[Stored records]
=== Section Start ===

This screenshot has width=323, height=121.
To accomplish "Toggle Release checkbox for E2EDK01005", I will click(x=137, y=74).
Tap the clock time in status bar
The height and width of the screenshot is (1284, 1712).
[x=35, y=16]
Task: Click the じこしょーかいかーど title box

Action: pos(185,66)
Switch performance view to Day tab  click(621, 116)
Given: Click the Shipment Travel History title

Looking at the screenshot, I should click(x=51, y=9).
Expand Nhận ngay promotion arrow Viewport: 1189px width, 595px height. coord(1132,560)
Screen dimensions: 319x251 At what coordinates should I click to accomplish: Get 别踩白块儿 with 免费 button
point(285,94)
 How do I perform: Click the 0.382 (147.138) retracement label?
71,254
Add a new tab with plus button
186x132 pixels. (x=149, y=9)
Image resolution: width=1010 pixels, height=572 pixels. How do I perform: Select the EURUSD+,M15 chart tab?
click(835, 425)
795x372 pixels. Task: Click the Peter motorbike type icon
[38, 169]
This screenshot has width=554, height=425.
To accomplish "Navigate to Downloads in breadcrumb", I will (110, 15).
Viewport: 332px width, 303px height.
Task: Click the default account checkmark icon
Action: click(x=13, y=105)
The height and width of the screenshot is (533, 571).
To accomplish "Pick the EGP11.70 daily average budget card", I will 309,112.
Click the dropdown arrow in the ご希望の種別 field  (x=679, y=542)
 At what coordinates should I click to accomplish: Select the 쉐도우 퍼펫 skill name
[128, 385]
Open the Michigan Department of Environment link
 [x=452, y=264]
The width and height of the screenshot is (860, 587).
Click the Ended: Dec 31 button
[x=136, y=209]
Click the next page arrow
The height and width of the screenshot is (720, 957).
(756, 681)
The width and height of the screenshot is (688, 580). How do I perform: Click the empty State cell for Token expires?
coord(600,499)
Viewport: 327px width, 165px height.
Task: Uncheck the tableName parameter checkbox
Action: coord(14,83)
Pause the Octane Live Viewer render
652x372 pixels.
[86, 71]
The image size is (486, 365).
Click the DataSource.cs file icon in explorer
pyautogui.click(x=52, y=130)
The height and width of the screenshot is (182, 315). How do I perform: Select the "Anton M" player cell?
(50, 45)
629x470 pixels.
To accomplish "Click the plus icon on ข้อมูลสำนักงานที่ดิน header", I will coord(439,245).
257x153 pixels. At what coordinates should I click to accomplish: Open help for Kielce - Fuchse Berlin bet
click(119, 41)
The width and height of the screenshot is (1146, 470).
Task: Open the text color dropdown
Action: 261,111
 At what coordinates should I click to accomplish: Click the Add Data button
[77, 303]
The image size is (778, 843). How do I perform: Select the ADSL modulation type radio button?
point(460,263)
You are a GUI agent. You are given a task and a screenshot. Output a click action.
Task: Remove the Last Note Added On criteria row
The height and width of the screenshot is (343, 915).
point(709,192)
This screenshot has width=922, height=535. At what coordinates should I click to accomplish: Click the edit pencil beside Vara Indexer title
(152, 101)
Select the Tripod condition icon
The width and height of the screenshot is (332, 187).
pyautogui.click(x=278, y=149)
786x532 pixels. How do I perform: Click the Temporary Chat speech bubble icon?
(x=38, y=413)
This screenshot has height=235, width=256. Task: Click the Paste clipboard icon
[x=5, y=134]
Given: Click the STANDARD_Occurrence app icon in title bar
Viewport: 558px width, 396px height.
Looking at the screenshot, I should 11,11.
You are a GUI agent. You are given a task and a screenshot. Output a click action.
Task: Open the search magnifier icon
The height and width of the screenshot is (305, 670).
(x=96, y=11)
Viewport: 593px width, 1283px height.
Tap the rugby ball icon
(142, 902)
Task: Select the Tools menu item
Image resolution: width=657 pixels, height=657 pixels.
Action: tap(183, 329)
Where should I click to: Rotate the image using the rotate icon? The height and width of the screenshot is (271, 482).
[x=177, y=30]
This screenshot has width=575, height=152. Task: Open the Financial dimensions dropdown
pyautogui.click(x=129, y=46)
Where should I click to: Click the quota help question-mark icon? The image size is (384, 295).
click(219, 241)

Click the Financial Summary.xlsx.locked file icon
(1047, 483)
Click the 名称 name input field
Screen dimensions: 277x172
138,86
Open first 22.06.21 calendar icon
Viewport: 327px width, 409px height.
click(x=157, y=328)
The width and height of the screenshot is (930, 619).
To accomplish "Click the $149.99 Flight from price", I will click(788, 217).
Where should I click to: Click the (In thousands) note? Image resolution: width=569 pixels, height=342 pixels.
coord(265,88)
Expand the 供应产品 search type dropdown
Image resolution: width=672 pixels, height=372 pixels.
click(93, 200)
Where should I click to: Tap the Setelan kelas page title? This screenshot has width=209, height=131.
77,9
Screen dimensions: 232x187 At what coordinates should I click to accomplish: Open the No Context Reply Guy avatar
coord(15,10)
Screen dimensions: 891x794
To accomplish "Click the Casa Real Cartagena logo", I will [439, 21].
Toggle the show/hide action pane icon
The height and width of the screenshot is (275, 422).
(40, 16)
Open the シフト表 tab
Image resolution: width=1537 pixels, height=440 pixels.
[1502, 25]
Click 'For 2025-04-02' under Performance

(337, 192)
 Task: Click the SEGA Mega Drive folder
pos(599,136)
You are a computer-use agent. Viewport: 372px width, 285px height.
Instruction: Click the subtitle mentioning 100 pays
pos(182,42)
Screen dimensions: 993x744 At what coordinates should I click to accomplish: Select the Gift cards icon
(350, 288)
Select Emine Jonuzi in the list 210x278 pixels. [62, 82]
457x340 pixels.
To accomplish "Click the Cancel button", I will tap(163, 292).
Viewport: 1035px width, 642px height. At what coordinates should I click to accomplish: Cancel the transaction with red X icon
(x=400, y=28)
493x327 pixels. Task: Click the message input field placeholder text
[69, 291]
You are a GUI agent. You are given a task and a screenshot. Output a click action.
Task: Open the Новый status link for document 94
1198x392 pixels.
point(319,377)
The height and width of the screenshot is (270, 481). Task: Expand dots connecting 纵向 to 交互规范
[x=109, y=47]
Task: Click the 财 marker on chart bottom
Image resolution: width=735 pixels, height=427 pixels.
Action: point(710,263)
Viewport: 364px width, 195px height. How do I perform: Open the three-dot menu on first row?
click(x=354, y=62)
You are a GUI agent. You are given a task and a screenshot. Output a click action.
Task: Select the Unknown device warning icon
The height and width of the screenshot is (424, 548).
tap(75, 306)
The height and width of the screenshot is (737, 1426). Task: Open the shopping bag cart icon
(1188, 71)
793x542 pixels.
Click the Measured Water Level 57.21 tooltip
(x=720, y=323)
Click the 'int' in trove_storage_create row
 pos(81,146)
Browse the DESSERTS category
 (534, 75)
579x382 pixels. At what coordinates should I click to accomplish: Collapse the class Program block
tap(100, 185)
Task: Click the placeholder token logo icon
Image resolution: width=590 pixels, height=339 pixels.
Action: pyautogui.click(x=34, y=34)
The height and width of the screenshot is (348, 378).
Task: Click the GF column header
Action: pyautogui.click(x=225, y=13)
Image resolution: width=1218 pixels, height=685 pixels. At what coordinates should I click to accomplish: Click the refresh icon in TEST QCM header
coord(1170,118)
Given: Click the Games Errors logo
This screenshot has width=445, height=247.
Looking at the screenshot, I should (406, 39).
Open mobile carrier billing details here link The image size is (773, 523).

=== Section End ===

== PROBLEM ==
Please return the data above in full, without altering a single line.

== YOUR RESPONSE ==
This screenshot has width=323, height=121.
To accomplish "Toggle Release checkbox for E2EDK01005", I will click(x=137, y=74).
Tap the clock time in status bar
The height and width of the screenshot is (1284, 1712).
[x=35, y=16]
Task: Click the じこしょーかいかーど title box

Action: pos(185,66)
Switch performance view to Day tab  click(621, 116)
Given: Click the Shipment Travel History title

Looking at the screenshot, I should click(x=51, y=9).
Expand Nhận ngay promotion arrow Viewport: 1189px width, 595px height. coord(1132,560)
Screen dimensions: 319x251 At what coordinates should I click to accomplish: Get 别踩白块儿 with 免费 button
point(285,94)
 How do I perform: Click the 0.382 (147.138) retracement label?
71,254
Add a new tab with plus button
186x132 pixels. (x=149, y=9)
Image resolution: width=1010 pixels, height=572 pixels. How do I perform: Select the EURUSD+,M15 chart tab?
click(835, 425)
795x372 pixels. Task: Click the Peter motorbike type icon
[38, 169]
This screenshot has width=554, height=425.
To accomplish "Navigate to Downloads in breadcrumb", I will (110, 15).
Viewport: 332px width, 303px height.
Task: Click the default account checkmark icon
Action: click(x=13, y=105)
The height and width of the screenshot is (533, 571).
To accomplish "Pick the EGP11.70 daily average budget card", I will 309,112.
Click the dropdown arrow in the ご希望の種別 field  (x=679, y=542)
 At what coordinates should I click to accomplish: Select the 쉐도우 퍼펫 skill name
[128, 385]
Open the Michigan Department of Environment link
 [x=452, y=264]
The width and height of the screenshot is (860, 587).
Click the Ended: Dec 31 button
[x=136, y=209]
Click the next page arrow
The height and width of the screenshot is (720, 957).
(756, 681)
The width and height of the screenshot is (688, 580). How do I perform: Click the empty State cell for Token expires?
coord(600,499)
Viewport: 327px width, 165px height.
Task: Uncheck the tableName parameter checkbox
Action: coord(14,83)
Pause the Octane Live Viewer render
652x372 pixels.
[86, 71]
The image size is (486, 365).
Click the DataSource.cs file icon in explorer
pyautogui.click(x=52, y=130)
The height and width of the screenshot is (182, 315). How do I perform: Select the "Anton M" player cell?
(50, 45)
629x470 pixels.
To accomplish "Click the plus icon on ข้อมูลสำนักงานที่ดิน header", I will coord(439,245).
257x153 pixels. At what coordinates should I click to accomplish: Open help for Kielce - Fuchse Berlin bet
click(119, 41)
The width and height of the screenshot is (1146, 470).
Task: Open the text color dropdown
Action: 261,111
 At what coordinates should I click to accomplish: Click the Add Data button
[77, 303]
The image size is (778, 843). How do I perform: Select the ADSL modulation type radio button?
point(460,263)
You are a GUI agent. You are given a task and a screenshot. Output a click action.
Task: Remove the Last Note Added On criteria row
The height and width of the screenshot is (343, 915).
point(709,192)
This screenshot has width=922, height=535. At what coordinates should I click to accomplish: Click the edit pencil beside Vara Indexer title
(152, 101)
Select the Tripod condition icon
The width and height of the screenshot is (332, 187).
pyautogui.click(x=278, y=149)
786x532 pixels. How do I perform: Click the Temporary Chat speech bubble icon?
(x=38, y=413)
This screenshot has height=235, width=256. Task: Click the Paste clipboard icon
[x=5, y=134]
Given: Click the STANDARD_Occurrence app icon in title bar
Viewport: 558px width, 396px height.
Looking at the screenshot, I should 11,11.
You are a GUI agent. You are given a task and a screenshot. Output a click action.
Task: Open the search magnifier icon
The height and width of the screenshot is (305, 670).
(x=96, y=11)
Viewport: 593px width, 1283px height.
Tap the rugby ball icon
(142, 902)
Task: Select the Tools menu item
Image resolution: width=657 pixels, height=657 pixels.
Action: tap(183, 329)
Where should I click to: Rotate the image using the rotate icon? The height and width of the screenshot is (271, 482).
[x=177, y=30]
This screenshot has width=575, height=152. Task: Open the Financial dimensions dropdown
pyautogui.click(x=129, y=46)
Where should I click to: Click the quota help question-mark icon? The image size is (384, 295).
click(219, 241)

Click the Financial Summary.xlsx.locked file icon
(1047, 483)
Click the 名称 name input field
Screen dimensions: 277x172
138,86
Open first 22.06.21 calendar icon
Viewport: 327px width, 409px height.
click(x=157, y=328)
The width and height of the screenshot is (930, 619).
To accomplish "Click the $149.99 Flight from price", I will click(788, 217).
Where should I click to: Click the (In thousands) note? Image resolution: width=569 pixels, height=342 pixels.
coord(265,88)
Expand the 供应产品 search type dropdown
Image resolution: width=672 pixels, height=372 pixels.
click(93, 200)
Where should I click to: Tap the Setelan kelas page title? This screenshot has width=209, height=131.
77,9
Screen dimensions: 232x187 At what coordinates should I click to accomplish: Open the No Context Reply Guy avatar
coord(15,10)
Screen dimensions: 891x794
To accomplish "Click the Casa Real Cartagena logo", I will [439, 21].
Toggle the show/hide action pane icon
The height and width of the screenshot is (275, 422).
(40, 16)
Open the シフト表 tab
Image resolution: width=1537 pixels, height=440 pixels.
[1502, 25]
Click 'For 2025-04-02' under Performance

(337, 192)
 Task: Click the SEGA Mega Drive folder
pos(599,136)
You are a computer-use agent. Viewport: 372px width, 285px height.
Instruction: Click the subtitle mentioning 100 pays
pos(182,42)
Screen dimensions: 993x744 At what coordinates should I click to accomplish: Select the Gift cards icon
(350, 288)
Select Emine Jonuzi in the list 210x278 pixels. [62, 82]
457x340 pixels.
To accomplish "Click the Cancel button", I will tap(163, 292).
Viewport: 1035px width, 642px height. At what coordinates should I click to accomplish: Cancel the transaction with red X icon
(x=400, y=28)
493x327 pixels. Task: Click the message input field placeholder text
[69, 291]
You are a GUI agent. You are given a task and a screenshot. Output a click action.
Task: Open the Новый status link for document 94
1198x392 pixels.
point(319,377)
The height and width of the screenshot is (270, 481). Task: Expand dots connecting 纵向 to 交互规范
[x=109, y=47]
Task: Click the 财 marker on chart bottom
Image resolution: width=735 pixels, height=427 pixels.
Action: point(710,263)
Viewport: 364px width, 195px height. How do I perform: Open the three-dot menu on first row?
click(x=354, y=62)
You are a GUI agent. You are given a task and a screenshot. Output a click action.
Task: Select the Unknown device warning icon
The height and width of the screenshot is (424, 548).
tap(75, 306)
The height and width of the screenshot is (737, 1426). Task: Open the shopping bag cart icon
(1188, 71)
793x542 pixels.
Click the Measured Water Level 57.21 tooltip
(x=720, y=323)
Click the 'int' in trove_storage_create row
 pos(81,146)
Browse the DESSERTS category
 (534, 75)
579x382 pixels. At what coordinates should I click to accomplish: Collapse the class Program block
tap(100, 185)
Task: Click the placeholder token logo icon
Image resolution: width=590 pixels, height=339 pixels.
Action: pyautogui.click(x=34, y=34)
The height and width of the screenshot is (348, 378).
Task: Click the GF column header
Action: pyautogui.click(x=225, y=13)
Image resolution: width=1218 pixels, height=685 pixels. At what coordinates should I click to accomplish: Click the refresh icon in TEST QCM header
coord(1170,118)
Given: Click the Games Errors logo
This screenshot has width=445, height=247.
Looking at the screenshot, I should (406, 39).
Open mobile carrier billing details here link The image size is (773, 523).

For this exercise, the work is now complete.